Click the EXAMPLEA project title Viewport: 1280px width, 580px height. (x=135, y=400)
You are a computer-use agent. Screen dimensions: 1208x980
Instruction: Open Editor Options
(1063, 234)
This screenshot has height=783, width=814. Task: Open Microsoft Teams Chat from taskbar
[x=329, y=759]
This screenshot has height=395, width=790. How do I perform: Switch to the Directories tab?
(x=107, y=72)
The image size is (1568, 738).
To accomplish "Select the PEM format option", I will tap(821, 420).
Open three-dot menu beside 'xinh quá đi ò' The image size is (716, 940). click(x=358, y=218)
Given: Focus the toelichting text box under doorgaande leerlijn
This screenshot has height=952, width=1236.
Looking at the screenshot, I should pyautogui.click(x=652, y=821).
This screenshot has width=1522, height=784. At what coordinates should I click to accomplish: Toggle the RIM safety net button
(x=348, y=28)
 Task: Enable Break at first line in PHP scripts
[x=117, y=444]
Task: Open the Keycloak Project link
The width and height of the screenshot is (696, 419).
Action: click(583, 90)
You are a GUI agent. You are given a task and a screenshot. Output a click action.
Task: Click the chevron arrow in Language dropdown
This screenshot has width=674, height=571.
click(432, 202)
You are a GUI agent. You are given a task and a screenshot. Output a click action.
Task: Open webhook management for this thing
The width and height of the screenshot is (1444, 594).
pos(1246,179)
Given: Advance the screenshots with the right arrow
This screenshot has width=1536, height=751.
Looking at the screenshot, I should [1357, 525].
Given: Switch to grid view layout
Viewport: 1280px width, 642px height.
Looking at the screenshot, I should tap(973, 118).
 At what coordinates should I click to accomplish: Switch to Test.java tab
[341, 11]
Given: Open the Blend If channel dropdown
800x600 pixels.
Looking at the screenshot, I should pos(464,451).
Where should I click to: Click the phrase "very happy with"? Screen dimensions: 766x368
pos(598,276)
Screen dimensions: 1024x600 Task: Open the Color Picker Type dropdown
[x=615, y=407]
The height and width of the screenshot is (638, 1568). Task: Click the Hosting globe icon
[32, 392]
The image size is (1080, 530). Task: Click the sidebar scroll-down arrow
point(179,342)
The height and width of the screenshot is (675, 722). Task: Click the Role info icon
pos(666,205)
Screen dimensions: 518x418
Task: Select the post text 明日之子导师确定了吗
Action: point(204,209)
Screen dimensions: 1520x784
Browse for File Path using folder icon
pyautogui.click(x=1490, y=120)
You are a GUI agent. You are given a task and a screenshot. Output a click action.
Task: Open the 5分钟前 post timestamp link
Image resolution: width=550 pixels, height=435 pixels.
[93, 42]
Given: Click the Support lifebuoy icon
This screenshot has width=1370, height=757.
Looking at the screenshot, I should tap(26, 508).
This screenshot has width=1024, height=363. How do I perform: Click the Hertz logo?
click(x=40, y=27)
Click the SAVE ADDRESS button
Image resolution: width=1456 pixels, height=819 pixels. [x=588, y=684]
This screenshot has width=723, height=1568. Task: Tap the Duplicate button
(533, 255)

• • • • •

Your goal = Can you duplicate every one of the records above line for line, with nothing changed?

Response =
Click the EXAMPLEA project title Viewport: 1280px width, 580px height. (x=135, y=400)
You are a computer-use agent. Screen dimensions: 1208x980
Instruction: Open Editor Options
(1063, 234)
This screenshot has height=783, width=814. Task: Open Microsoft Teams Chat from taskbar
[x=329, y=759]
This screenshot has height=395, width=790. How do I perform: Switch to the Directories tab?
(x=107, y=72)
The image size is (1568, 738).
To accomplish "Select the PEM format option", I will tap(821, 420).
Open three-dot menu beside 'xinh quá đi ò' The image size is (716, 940). click(x=358, y=218)
Given: Focus the toelichting text box under doorgaande leerlijn
This screenshot has height=952, width=1236.
Looking at the screenshot, I should pyautogui.click(x=652, y=821).
This screenshot has width=1522, height=784. At what coordinates should I click to accomplish: Toggle the RIM safety net button
(x=348, y=28)
 Task: Enable Break at first line in PHP scripts
[x=117, y=444]
Task: Open the Keycloak Project link
The width and height of the screenshot is (696, 419).
Action: click(583, 90)
You are a GUI agent. You are given a task and a screenshot. Output a click action.
Task: Click the chevron arrow in Language dropdown
This screenshot has width=674, height=571.
click(432, 202)
You are a GUI agent. You are given a task and a screenshot. Output a click action.
Task: Open webhook management for this thing
The width and height of the screenshot is (1444, 594).
pos(1246,179)
Given: Advance the screenshots with the right arrow
This screenshot has width=1536, height=751.
Looking at the screenshot, I should [1357, 525].
Given: Switch to grid view layout
Viewport: 1280px width, 642px height.
Looking at the screenshot, I should tap(973, 118).
 At what coordinates should I click to accomplish: Switch to Test.java tab
[341, 11]
Given: Open the Blend If channel dropdown
800x600 pixels.
Looking at the screenshot, I should pos(464,451).
Where should I click to: Click the phrase "very happy with"? Screen dimensions: 766x368
pos(598,276)
Screen dimensions: 1024x600 Task: Open the Color Picker Type dropdown
[x=615, y=407]
The height and width of the screenshot is (638, 1568). Task: Click the Hosting globe icon
[32, 392]
The image size is (1080, 530). Task: Click the sidebar scroll-down arrow
point(179,342)
The height and width of the screenshot is (675, 722). Task: Click the Role info icon
pos(666,205)
Screen dimensions: 518x418
Task: Select the post text 明日之子导师确定了吗
Action: point(204,209)
Screen dimensions: 1520x784
Browse for File Path using folder icon
pyautogui.click(x=1490, y=120)
You are a GUI agent. You are given a task and a screenshot. Output a click action.
Task: Open the 5分钟前 post timestamp link
Image resolution: width=550 pixels, height=435 pixels.
[93, 42]
Given: Click the Support lifebuoy icon
This screenshot has width=1370, height=757.
Looking at the screenshot, I should tap(26, 508).
This screenshot has width=1024, height=363. How do I perform: Click the Hertz logo?
click(x=40, y=27)
Click the SAVE ADDRESS button
Image resolution: width=1456 pixels, height=819 pixels. [x=588, y=684]
This screenshot has width=723, height=1568. Task: Tap the Duplicate button
(533, 255)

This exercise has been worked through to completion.